**Problem to work on:** At the line containing "Given: Pick subnet-91a5c1cd in us-east-1d", begin an exact copy, and continue through the last line of the entries below. Leave out any pictures.

(Stored items)

╔══

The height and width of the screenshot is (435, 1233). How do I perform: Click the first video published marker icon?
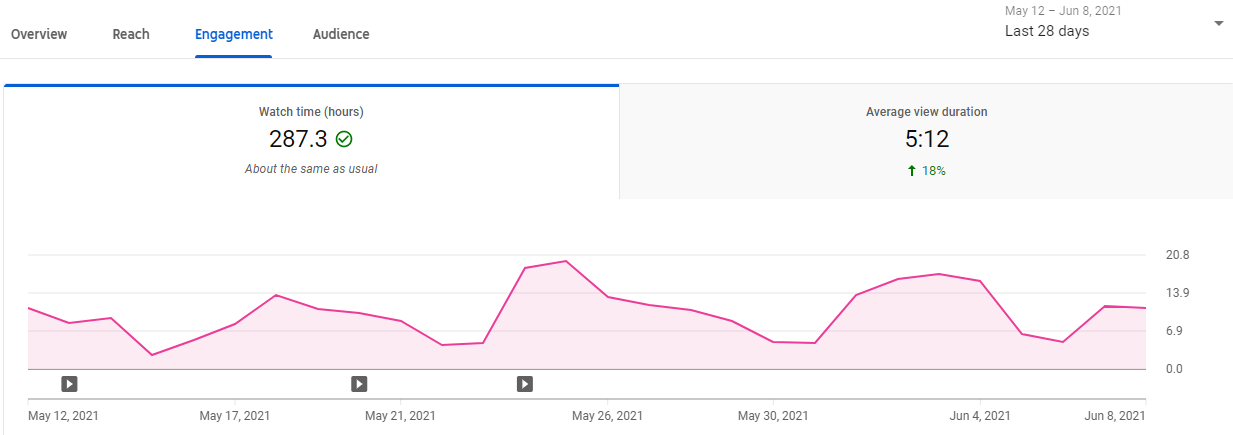(x=69, y=383)
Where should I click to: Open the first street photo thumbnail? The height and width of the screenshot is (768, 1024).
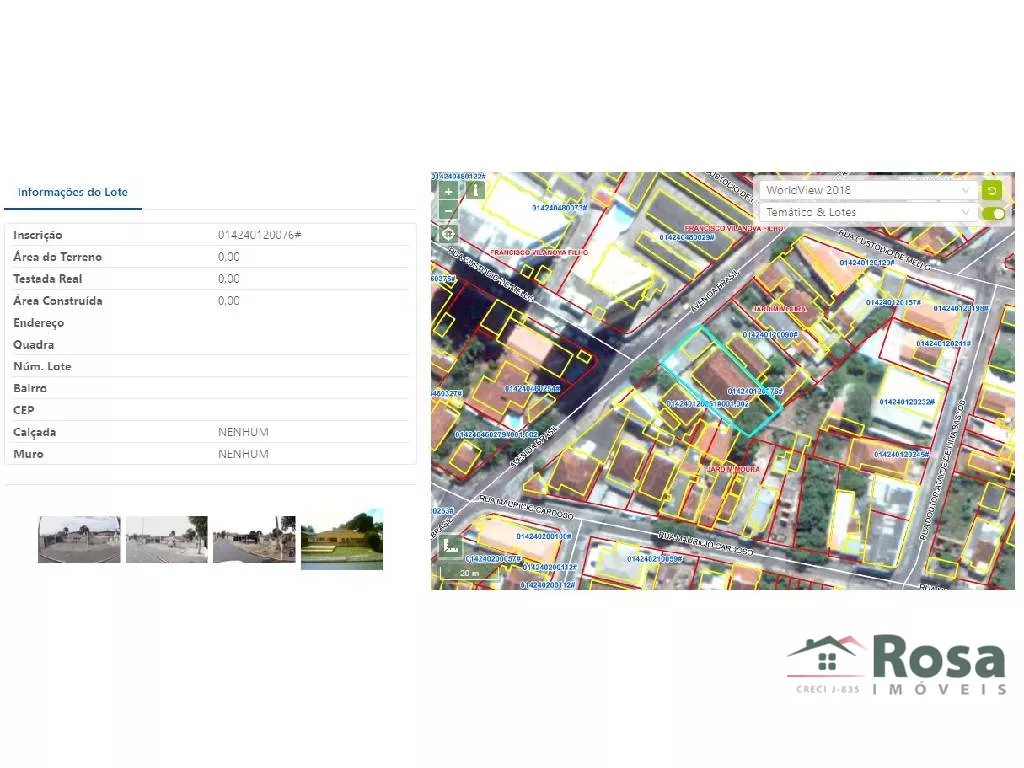[79, 539]
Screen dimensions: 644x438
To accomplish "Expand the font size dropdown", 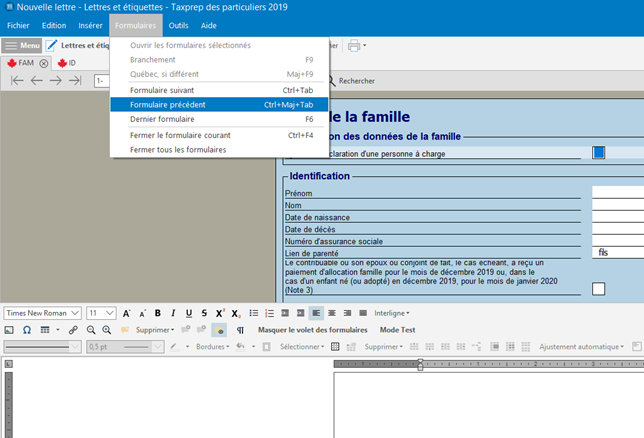I will (x=102, y=313).
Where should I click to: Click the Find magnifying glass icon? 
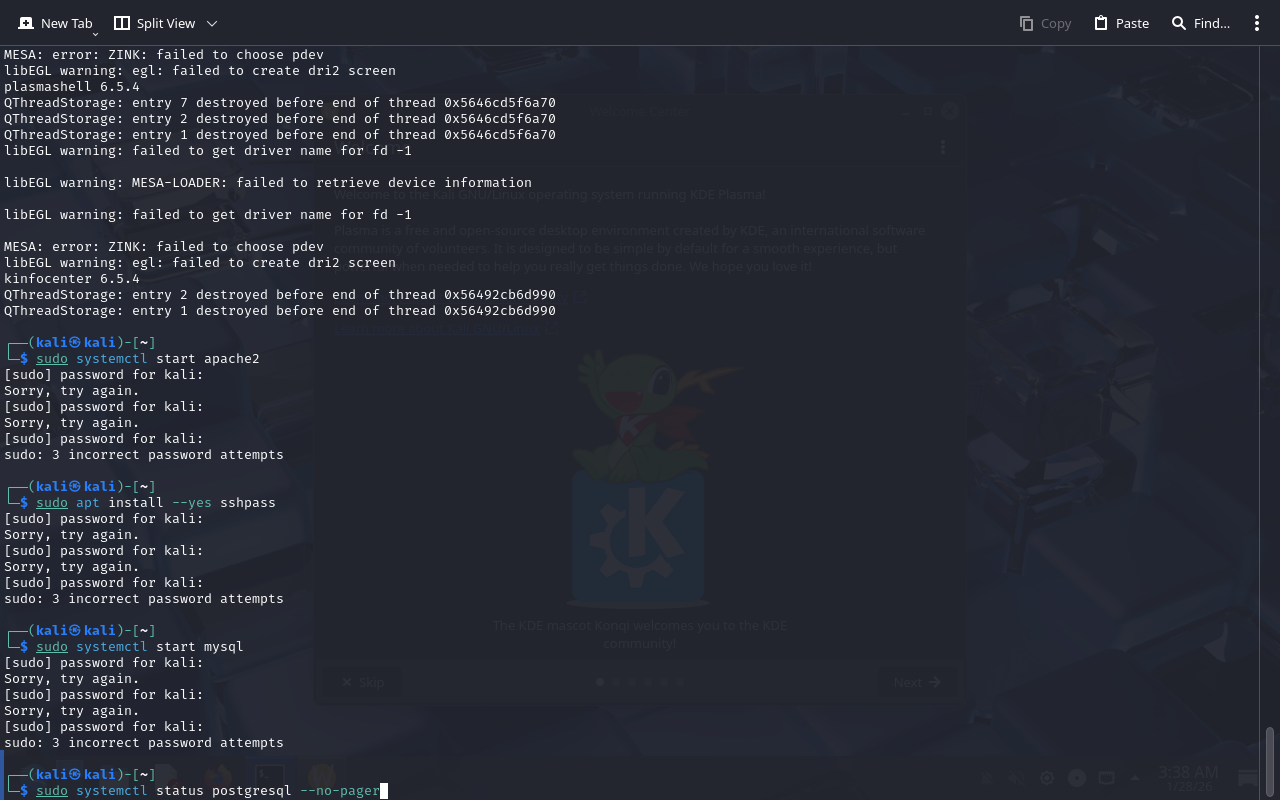click(x=1179, y=23)
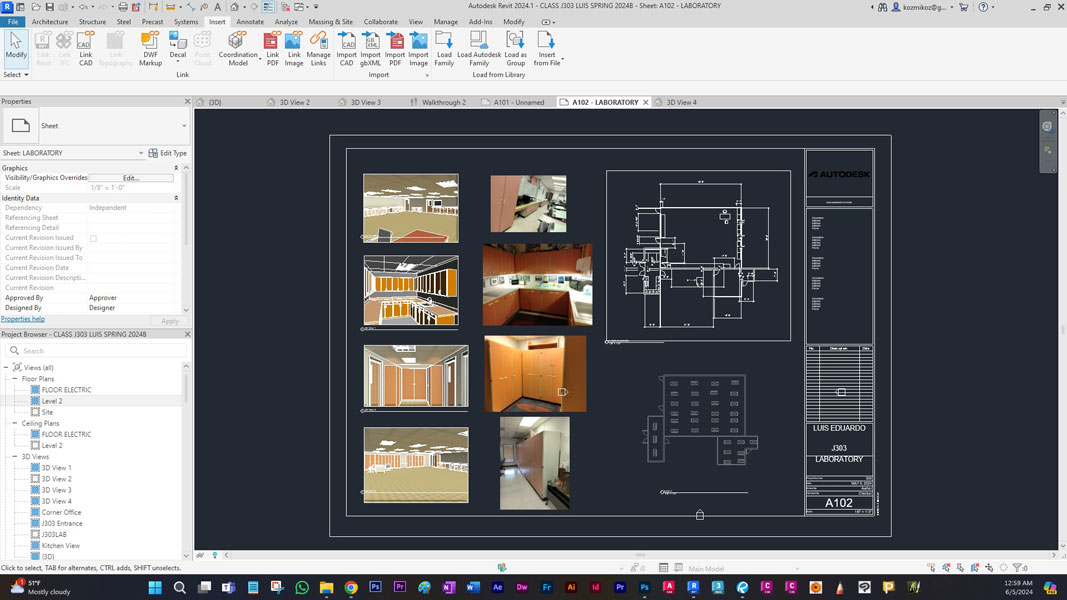Open Adobe Photoshop from the taskbar
The image size is (1067, 600).
pyautogui.click(x=375, y=588)
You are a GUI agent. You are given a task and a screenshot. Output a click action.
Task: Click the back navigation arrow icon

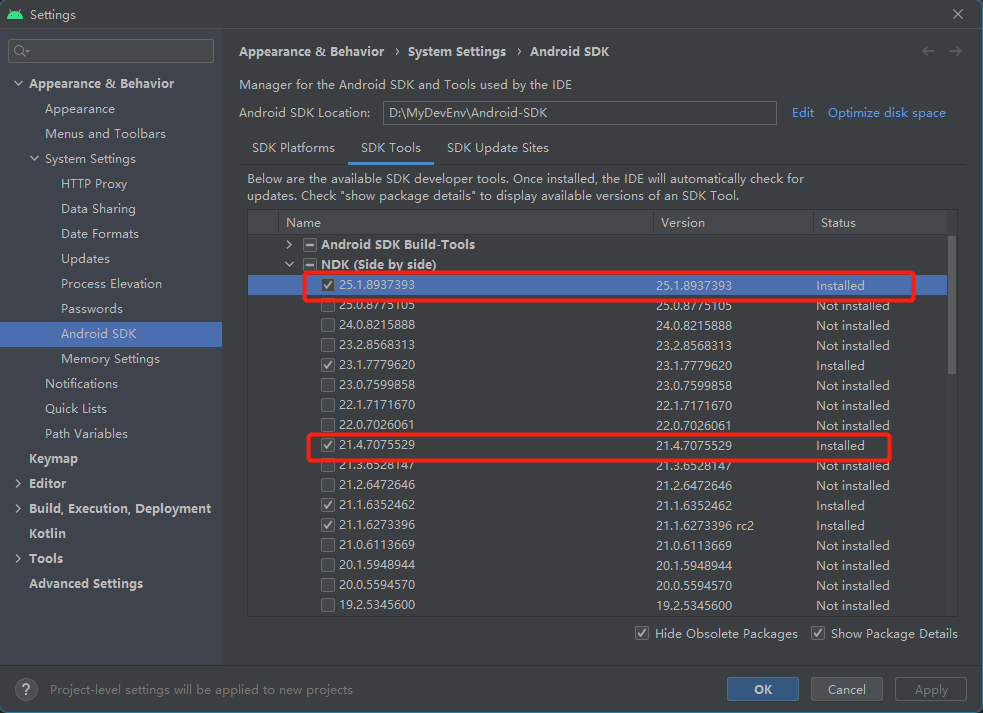click(x=929, y=51)
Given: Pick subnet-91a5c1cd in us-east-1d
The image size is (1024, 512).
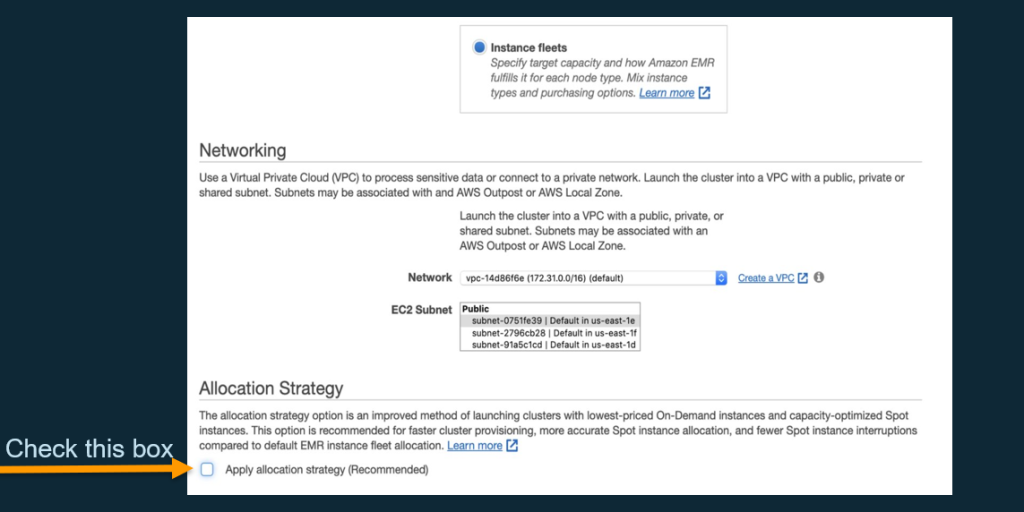Looking at the screenshot, I should click(x=548, y=345).
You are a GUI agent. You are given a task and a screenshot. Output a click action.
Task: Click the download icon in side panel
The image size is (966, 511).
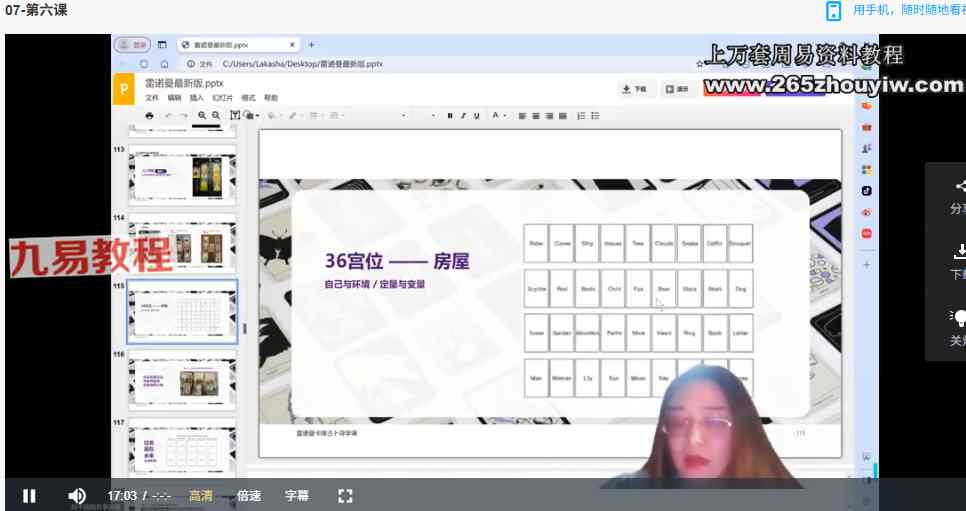point(959,251)
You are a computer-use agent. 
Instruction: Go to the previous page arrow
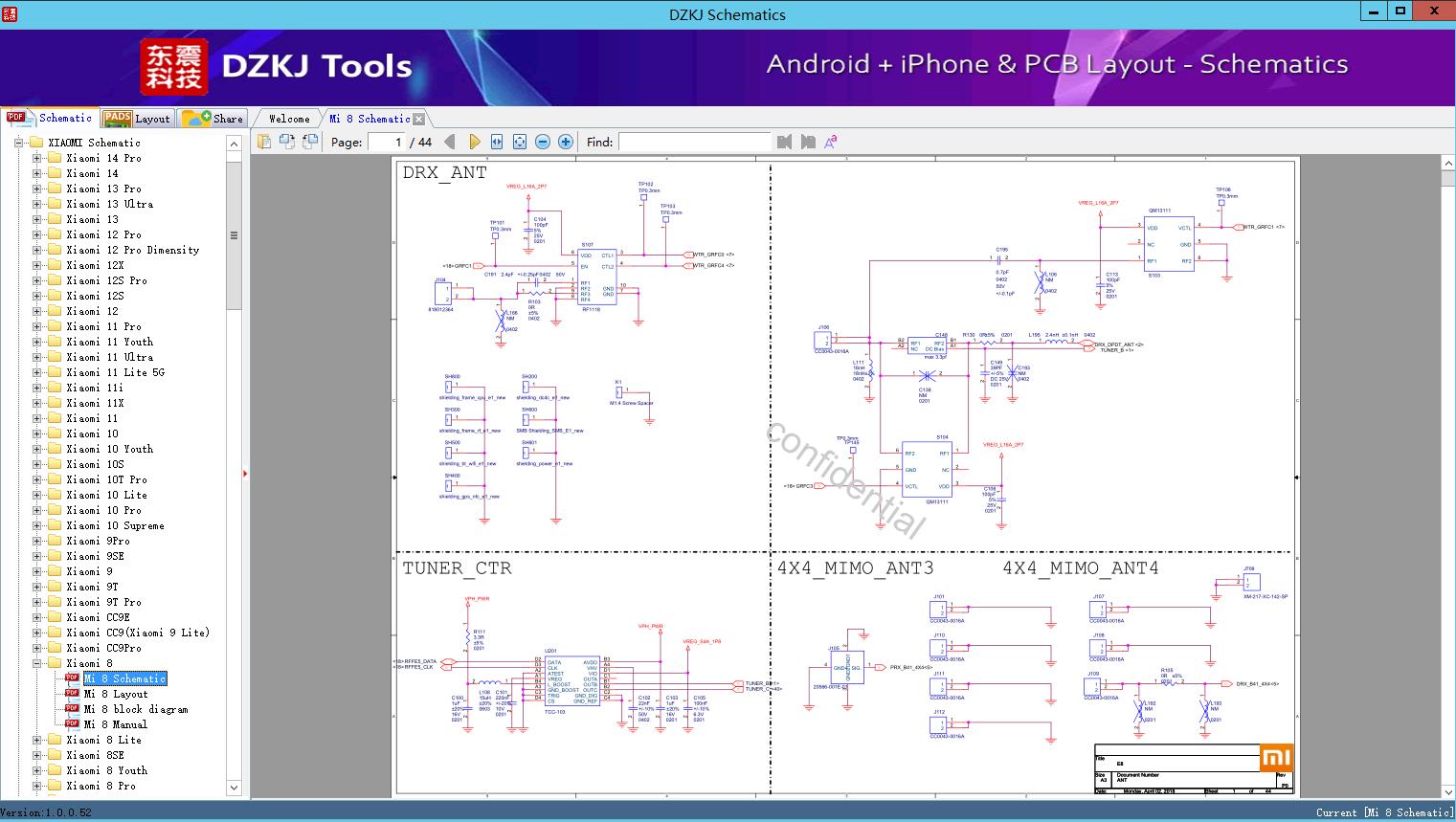click(450, 142)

╚══

**Answer space:**
Given: Pick subnet-91a5c1cd in us-east-1d
The image size is (1024, 512).
Looking at the screenshot, I should click(x=548, y=345).
You are a GUI agent. You are given a task and a screenshot. Output a click action.
Task: Click the download icon in side panel
The image size is (966, 511).
point(959,251)
You are a computer-use agent. 
Instruction: Go to the previous page arrow
click(450, 142)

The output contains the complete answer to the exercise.